La pure langue aulique, qui était réservée, selon le grand gibelin, à la civilisation et à la cour de l'Empereur romain, eut cependant sa complète éclosion parmi ces Toscans mêmes «grossièrement enfoncés dans leur idiome barbare229», auxquels il a refusé un tel honneur. Il reconnaît, il est vrai, que ses compatriotes, Guido Cavalcanti, Lapo Gianni, Cino da Pistoja et lui-même, ont écrit en langue vulgaire. Mais des préjugés politiques l'empêchent peut-être d'aller jusqu'à cette notion qu'un écrivain des premiers temps du XIVe siècle, Antonio da Tempo, exprime avec précision: «Lingua tusca magis apta est ad literam sive literaturam quam aliæ linguæ, et ideo magis est communis et intelligibilis230.» Antonio ajoute: «Non tamen propter hoc negatur quin et aliis linguis aut prolationibus uti possimus.» La formation de l'italien, et, plus justement, de la poésie italienne, fut, en effet, essayée en plusieurs centres qu'il convient d'indiquer ici afin de déterminer plus clairement ce que l'Italie dut à la Toscane. A la fin du XIIIe siècle, la savante Bologne, capitale du droit romain, peuplée de dix mille étudiants, semblait à Dante la première des villes pour l'avancement de son dialecte particulier231, tempéré, dit-il, par la douceur molle d'Imola et le gazouillement babillard de Ferrare et de Modène. Cette langue municipale est peut-être la meilleure de l'Italie, mais elle n'est pas l'italien. Autrement, Guido Guinicelli et toute l'école bolonaise n'auraient-ils point écrit en bolonais pur, au lieu de rechercher des expressions étrangères à leur idiome maternel? La critique de Dante est juste. La langue de Guido, par sa souplesse, sa libre allure, sa correction, marque un grand effort du poëte pour s'élever au-dessus du dialecte local; la première, en Italie, selon Laurent de Médicis, elle fut «dolcemente colorita232». Guido échappe déjà à l'influence provençale qui domine dans ces écoles primitives; ses images, le tour de sa pensée sont bien à lui; ses vers, selon Fauriel, «pourraient être regardés comme les premiers beaux vers qui aient été faits en langue italienne233». Mais il paraît obscur à ses compatriotes, tels que Bonagiunta de Lucques, qui, disciples plus fidèles des Provençaux, sont déconcertés par la subtilité philosophique de Guido.
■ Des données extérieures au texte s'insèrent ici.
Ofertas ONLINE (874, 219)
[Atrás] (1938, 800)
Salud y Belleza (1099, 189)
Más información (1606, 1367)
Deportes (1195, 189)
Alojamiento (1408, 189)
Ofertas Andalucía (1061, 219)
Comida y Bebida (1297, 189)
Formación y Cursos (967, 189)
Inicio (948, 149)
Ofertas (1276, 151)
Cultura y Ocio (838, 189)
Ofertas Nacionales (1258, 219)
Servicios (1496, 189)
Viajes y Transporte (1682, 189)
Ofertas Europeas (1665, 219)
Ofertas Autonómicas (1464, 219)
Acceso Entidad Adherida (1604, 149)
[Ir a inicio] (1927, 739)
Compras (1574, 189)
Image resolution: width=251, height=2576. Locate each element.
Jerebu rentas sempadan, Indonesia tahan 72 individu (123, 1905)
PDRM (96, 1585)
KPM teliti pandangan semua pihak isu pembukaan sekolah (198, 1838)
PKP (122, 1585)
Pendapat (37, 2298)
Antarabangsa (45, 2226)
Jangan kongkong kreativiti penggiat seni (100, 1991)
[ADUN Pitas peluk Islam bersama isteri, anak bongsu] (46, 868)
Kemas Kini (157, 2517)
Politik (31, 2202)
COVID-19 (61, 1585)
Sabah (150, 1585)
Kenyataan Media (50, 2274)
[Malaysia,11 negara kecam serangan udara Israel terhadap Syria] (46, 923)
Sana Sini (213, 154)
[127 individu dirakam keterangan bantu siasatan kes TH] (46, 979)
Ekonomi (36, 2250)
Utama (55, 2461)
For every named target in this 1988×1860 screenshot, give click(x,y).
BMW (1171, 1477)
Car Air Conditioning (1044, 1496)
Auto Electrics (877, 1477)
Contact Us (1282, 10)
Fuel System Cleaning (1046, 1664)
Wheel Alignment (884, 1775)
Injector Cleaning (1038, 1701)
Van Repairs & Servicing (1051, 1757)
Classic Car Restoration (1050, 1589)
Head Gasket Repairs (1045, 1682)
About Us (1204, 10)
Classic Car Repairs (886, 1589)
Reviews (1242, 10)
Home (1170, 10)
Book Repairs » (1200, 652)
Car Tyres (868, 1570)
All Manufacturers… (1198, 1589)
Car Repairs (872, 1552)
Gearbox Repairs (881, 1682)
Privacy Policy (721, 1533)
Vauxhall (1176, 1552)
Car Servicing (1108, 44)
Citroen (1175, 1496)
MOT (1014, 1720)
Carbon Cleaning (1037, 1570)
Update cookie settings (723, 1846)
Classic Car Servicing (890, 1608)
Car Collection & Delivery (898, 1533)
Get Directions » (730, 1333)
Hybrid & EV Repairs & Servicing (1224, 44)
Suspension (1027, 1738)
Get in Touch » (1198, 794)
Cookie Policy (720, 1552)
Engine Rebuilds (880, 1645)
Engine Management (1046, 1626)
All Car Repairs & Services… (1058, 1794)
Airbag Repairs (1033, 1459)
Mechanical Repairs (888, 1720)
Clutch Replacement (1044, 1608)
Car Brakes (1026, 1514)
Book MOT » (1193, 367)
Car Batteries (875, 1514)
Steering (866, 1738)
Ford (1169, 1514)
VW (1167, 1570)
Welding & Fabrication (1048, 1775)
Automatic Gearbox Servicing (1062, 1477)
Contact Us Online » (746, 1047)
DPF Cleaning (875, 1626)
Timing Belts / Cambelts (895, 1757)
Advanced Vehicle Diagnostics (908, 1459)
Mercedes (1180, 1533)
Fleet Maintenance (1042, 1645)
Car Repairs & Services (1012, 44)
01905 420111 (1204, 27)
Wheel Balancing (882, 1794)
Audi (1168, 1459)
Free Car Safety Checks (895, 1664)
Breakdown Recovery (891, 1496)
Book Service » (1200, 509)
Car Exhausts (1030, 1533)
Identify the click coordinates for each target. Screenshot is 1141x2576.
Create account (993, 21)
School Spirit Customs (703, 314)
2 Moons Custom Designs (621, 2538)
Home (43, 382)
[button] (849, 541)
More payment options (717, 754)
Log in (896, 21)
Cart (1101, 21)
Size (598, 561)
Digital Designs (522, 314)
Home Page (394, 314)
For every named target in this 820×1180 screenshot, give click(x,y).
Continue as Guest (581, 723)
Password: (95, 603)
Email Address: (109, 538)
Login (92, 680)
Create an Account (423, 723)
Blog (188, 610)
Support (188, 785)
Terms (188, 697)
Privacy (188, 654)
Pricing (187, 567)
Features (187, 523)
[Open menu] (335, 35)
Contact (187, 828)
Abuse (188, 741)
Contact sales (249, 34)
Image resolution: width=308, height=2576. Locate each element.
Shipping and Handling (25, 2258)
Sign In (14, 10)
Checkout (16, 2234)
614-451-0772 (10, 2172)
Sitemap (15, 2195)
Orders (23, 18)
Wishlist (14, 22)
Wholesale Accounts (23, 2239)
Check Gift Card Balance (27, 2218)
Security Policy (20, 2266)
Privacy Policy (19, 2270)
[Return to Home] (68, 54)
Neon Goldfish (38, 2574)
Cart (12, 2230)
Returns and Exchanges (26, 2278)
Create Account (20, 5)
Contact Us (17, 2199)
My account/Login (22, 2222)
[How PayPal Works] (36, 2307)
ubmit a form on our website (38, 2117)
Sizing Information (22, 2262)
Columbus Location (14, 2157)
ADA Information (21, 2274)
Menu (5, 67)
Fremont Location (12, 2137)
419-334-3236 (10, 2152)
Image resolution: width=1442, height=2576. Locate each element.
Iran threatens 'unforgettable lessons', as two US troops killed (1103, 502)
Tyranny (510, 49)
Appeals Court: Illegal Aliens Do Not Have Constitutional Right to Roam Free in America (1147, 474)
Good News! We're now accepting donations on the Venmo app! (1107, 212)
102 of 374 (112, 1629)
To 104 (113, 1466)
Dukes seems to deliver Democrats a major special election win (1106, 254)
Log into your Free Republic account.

Celui-ci, en effet, par sa langue, est presque un Toscan; par son mysticisme raffiné, il est presque un devancier de Dante; mais, dans sa province, il est seul.

Au centre même de la péninsule, la langue populaire de l'Ombrie a, durant le XIIIe siècle, sa vive expression dans l'école des poëtes franciscains. Elle commence par les cantiques enthousiastes et candides de saint François, et finit par les satires de Jacopone de Todi234. Assurément, la langue de saint François n'est autre chose que l'idiome vulgaire d'une contrée isolée au sein de ses montagnes, où le latin reparaît encore çà et là presque intact, mais où, d'autre part, les mots sont parfois violemment dépouillés de leur nature latine235. Saint François connaissait nos troubadours et il les imitait236. Jacopone de Todi a étudié les lois à Bologne; en ce temps, il se laissait charmer par la «mélodie» de Cicéron; puis, il se rapprocha de Rome et se joignit aux Colonna pour guerroyer contre Boniface VIII. Sa langue est déjà plus vigoureuse et plus variée que celle du fondateur d'Assise; mais son génie n'est pas assez grand pour y fondre harmonieusement les dialectes auxquels sa vie aventureuse a touché; l'incohérence de son style est étonnante: il passe brusquement des formules de l'École ou des délicatesses provençales à la grossièreté des chevriers et des bûcherons237.

 

L'inégalité, l'indécision, tel est le caractère de ces premières ébauches de la langue commune. Ciullo d'Alcamo, vers le milieu du XIIIe siècle, est un pur Sicilien238; sa fameuse Canzone appartient à un idiome très-particulier, dont le voisinage des Grecs, des Arabes et des Normands avait achevé l'originalité. Mais il n'est pas bien sûr que cette chanson ne soit pas, à quelque degré, une imitation d'après le provençal239. Au moins n'est-elle pas assez italienne de langue et d'inspiration, pour que l'on puisse saluer, avec Amari, dans la Sicile, «le berceau des muses de l'Italie240». L'éducation française affina la langue et le goût des poëtes méridionaux du XIIIe siècle, Frédéric II, Pierre des Vignes, Guido delle Colonne, le roi Enzo; mais pour le fond, cette poésie est généralement «un centon» tiré du provençal241, d'une inspiration monotone, quelquefois empreint d'une grâce mélancolique; pour la langue, on y trouve, à travers d'assez nombreux sicilianismes et quelques retouches postérieures, le plan, de plus en plus arrêté, de cet idiome général, que les lettrés de chaque province adoptent tour à tour, le pur toscan, selon Fauriel, dont l'opinion semble excessive242; le latin vulgaire, selon Dante, c'est-à-dire la forme latine dont l'empreinte est enfin rendue à la matière profondément transformée et longtemps déformée du langage.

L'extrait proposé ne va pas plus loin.